-------- Entries shown

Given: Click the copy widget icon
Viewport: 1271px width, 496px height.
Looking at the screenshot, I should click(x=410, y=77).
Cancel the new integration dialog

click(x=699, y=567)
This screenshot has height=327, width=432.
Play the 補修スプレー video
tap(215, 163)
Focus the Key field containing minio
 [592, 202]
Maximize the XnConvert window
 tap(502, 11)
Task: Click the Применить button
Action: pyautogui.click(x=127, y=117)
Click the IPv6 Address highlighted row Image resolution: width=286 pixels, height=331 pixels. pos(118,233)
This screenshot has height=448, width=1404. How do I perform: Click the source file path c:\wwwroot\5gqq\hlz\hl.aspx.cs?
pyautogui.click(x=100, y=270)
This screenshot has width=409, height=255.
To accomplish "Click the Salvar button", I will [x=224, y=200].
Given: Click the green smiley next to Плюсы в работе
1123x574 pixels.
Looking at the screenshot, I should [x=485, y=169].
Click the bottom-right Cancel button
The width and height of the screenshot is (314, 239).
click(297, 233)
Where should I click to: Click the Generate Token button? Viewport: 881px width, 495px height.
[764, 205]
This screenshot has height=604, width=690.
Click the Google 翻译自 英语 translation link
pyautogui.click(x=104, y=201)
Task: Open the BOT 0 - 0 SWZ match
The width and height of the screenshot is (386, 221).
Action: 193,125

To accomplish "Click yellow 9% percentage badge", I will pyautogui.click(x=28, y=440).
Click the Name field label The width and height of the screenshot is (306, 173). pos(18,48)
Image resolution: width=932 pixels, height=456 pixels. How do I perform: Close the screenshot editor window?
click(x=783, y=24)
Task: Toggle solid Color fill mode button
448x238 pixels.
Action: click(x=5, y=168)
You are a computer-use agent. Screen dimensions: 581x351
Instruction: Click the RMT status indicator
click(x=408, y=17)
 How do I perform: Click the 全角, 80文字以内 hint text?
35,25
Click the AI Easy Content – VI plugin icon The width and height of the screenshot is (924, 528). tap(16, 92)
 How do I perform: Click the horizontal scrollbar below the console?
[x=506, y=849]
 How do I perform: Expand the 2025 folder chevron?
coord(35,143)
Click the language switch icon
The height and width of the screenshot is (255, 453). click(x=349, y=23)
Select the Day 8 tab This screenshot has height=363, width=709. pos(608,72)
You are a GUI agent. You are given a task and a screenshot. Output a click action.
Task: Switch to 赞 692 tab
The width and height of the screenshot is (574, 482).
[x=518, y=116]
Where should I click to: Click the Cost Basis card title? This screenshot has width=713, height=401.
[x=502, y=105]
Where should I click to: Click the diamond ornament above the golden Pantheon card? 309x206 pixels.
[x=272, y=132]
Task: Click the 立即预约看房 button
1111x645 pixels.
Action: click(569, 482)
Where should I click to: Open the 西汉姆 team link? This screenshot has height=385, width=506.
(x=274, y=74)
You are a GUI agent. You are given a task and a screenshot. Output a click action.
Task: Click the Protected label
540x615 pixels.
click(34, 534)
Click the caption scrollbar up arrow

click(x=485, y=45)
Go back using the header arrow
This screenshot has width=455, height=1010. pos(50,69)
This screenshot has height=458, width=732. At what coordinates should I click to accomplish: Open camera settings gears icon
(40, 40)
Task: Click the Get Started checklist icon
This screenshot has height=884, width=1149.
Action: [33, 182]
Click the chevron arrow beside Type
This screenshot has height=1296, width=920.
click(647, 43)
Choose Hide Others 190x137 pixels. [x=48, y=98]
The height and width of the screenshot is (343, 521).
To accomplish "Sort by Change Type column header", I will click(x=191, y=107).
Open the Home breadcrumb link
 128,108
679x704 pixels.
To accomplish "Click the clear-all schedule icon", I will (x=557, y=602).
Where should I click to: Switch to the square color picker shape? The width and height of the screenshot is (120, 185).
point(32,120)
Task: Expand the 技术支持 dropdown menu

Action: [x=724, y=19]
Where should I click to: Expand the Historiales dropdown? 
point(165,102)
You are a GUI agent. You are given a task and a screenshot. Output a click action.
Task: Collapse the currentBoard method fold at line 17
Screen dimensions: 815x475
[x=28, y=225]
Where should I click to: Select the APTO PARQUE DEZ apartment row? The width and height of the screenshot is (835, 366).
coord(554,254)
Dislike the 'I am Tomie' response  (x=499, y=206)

----------------

What this task involves> Please restate the preceding entries word for word.

Exercise answer>
Given: Click the copy widget icon
Viewport: 1271px width, 496px height.
Looking at the screenshot, I should click(x=410, y=77).
Cancel the new integration dialog

click(x=699, y=567)
This screenshot has height=327, width=432.
Play the 補修スプレー video
tap(215, 163)
Focus the Key field containing minio
 [592, 202]
Maximize the XnConvert window
 tap(502, 11)
Task: Click the Применить button
Action: pyautogui.click(x=127, y=117)
Click the IPv6 Address highlighted row Image resolution: width=286 pixels, height=331 pixels. pos(118,233)
This screenshot has height=448, width=1404. How do I perform: Click the source file path c:\wwwroot\5gqq\hlz\hl.aspx.cs?
pyautogui.click(x=100, y=270)
This screenshot has width=409, height=255.
To accomplish "Click the Salvar button", I will [x=224, y=200].
Given: Click the green smiley next to Плюсы в работе
1123x574 pixels.
Looking at the screenshot, I should [x=485, y=169].
Click the bottom-right Cancel button
The width and height of the screenshot is (314, 239).
click(297, 233)
Where should I click to: Click the Generate Token button? Viewport: 881px width, 495px height.
[764, 205]
This screenshot has height=604, width=690.
Click the Google 翻译自 英语 translation link
pyautogui.click(x=104, y=201)
Task: Open the BOT 0 - 0 SWZ match
The width and height of the screenshot is (386, 221).
Action: 193,125

To accomplish "Click yellow 9% percentage badge", I will pyautogui.click(x=28, y=440).
Click the Name field label The width and height of the screenshot is (306, 173). pos(18,48)
Image resolution: width=932 pixels, height=456 pixels. How do I perform: Close the screenshot editor window?
click(x=783, y=24)
Task: Toggle solid Color fill mode button
448x238 pixels.
Action: click(x=5, y=168)
You are a computer-use agent. Screen dimensions: 581x351
Instruction: Click the RMT status indicator
click(x=408, y=17)
 How do I perform: Click the 全角, 80文字以内 hint text?
35,25
Click the AI Easy Content – VI plugin icon The width and height of the screenshot is (924, 528). tap(16, 92)
 How do I perform: Click the horizontal scrollbar below the console?
[x=506, y=849]
 How do I perform: Expand the 2025 folder chevron?
coord(35,143)
Click the language switch icon
The height and width of the screenshot is (255, 453). click(x=349, y=23)
Select the Day 8 tab This screenshot has height=363, width=709. pos(608,72)
You are a GUI agent. You are given a task and a screenshot. Output a click action.
Task: Switch to 赞 692 tab
The width and height of the screenshot is (574, 482).
[x=518, y=116]
Where should I click to: Click the Cost Basis card title? This screenshot has width=713, height=401.
[x=502, y=105]
Where should I click to: Click the diamond ornament above the golden Pantheon card? 309x206 pixels.
[x=272, y=132]
Task: Click the 立即预约看房 button
1111x645 pixels.
Action: click(569, 482)
Where should I click to: Open the 西汉姆 team link? This screenshot has height=385, width=506.
(x=274, y=74)
You are a GUI agent. You are given a task and a screenshot. Output a click action.
Task: Click the Protected label
540x615 pixels.
click(34, 534)
Click the caption scrollbar up arrow

click(x=485, y=45)
Go back using the header arrow
This screenshot has width=455, height=1010. pos(50,69)
This screenshot has height=458, width=732. At what coordinates should I click to accomplish: Open camera settings gears icon
(40, 40)
Task: Click the Get Started checklist icon
This screenshot has height=884, width=1149.
Action: [33, 182]
Click the chevron arrow beside Type
This screenshot has height=1296, width=920.
click(647, 43)
Choose Hide Others 190x137 pixels. [x=48, y=98]
The height and width of the screenshot is (343, 521).
To accomplish "Sort by Change Type column header", I will click(x=191, y=107).
Open the Home breadcrumb link
 128,108
679x704 pixels.
To accomplish "Click the clear-all schedule icon", I will (x=557, y=602).
Where should I click to: Switch to the square color picker shape? The width and height of the screenshot is (120, 185).
point(32,120)
Task: Expand the 技术支持 dropdown menu

Action: [x=724, y=19]
Where should I click to: Expand the Historiales dropdown? 
point(165,102)
You are a GUI agent. You are given a task and a screenshot. Output a click action.
Task: Collapse the currentBoard method fold at line 17
Screen dimensions: 815x475
[x=28, y=225]
Where should I click to: Select the APTO PARQUE DEZ apartment row? The width and height of the screenshot is (835, 366).
coord(554,254)
Dislike the 'I am Tomie' response  (x=499, y=206)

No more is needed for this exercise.